● **Page text**
- - -

Milton, like Shakespeare, was very aware of this development:  Shakespeare exploited it to the hilt, but Milton avoided it as much as possible.  From his long practice in writing an elegant and sinuous Latin prose in defence of the Commonwealth — one aimed at a Continenal audience — he was able to develop an elegant and irriguous English blank verse for Paradise lost, one suited to be read in churches, as was the prose of the King James Bible.  This conversation between Adam and Raphael demonstrates his mastery; in it, the unfallen Adam hopes to detain the angel and extend their conversation, not wanting him to leave:

Bear with me then, if lawful what I ask;
Love not the heav’nly Spirits, and how thir Love
Express they, by looks only, or do they mix
Irradiance, virtual or immediate touch?
To whom the Angel with a smile that glow’d
Celestial rosy red, Love’s proper hue,
Answer’d.  Let it suffice thee that thou know’st
Us happy, and without Love no happiness.

- - -

● **Extracted data**

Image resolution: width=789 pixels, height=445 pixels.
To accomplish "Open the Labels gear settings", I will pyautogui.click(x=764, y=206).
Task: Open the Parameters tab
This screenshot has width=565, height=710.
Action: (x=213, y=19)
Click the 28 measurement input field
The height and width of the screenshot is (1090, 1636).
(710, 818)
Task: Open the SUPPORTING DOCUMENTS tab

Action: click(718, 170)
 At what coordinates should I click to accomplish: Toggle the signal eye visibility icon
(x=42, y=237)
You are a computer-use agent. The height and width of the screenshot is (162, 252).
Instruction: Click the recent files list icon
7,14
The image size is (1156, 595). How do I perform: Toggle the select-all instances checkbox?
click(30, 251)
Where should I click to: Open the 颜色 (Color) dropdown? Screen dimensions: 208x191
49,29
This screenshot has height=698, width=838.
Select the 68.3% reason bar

- - -

● **Work to be completed**
Reproduce the Milton passage starting at "Bear with me" and ending at "or immediate touch?", substituting "glances" for "looks" throughout.

● **Response to the exercise**
Bear with me then, if lawful what I ask;
Love not the heav’nly Spirits, and how thir Love
Express they, by glances only, or do they mix
Irradiance, virtual or immediate touch?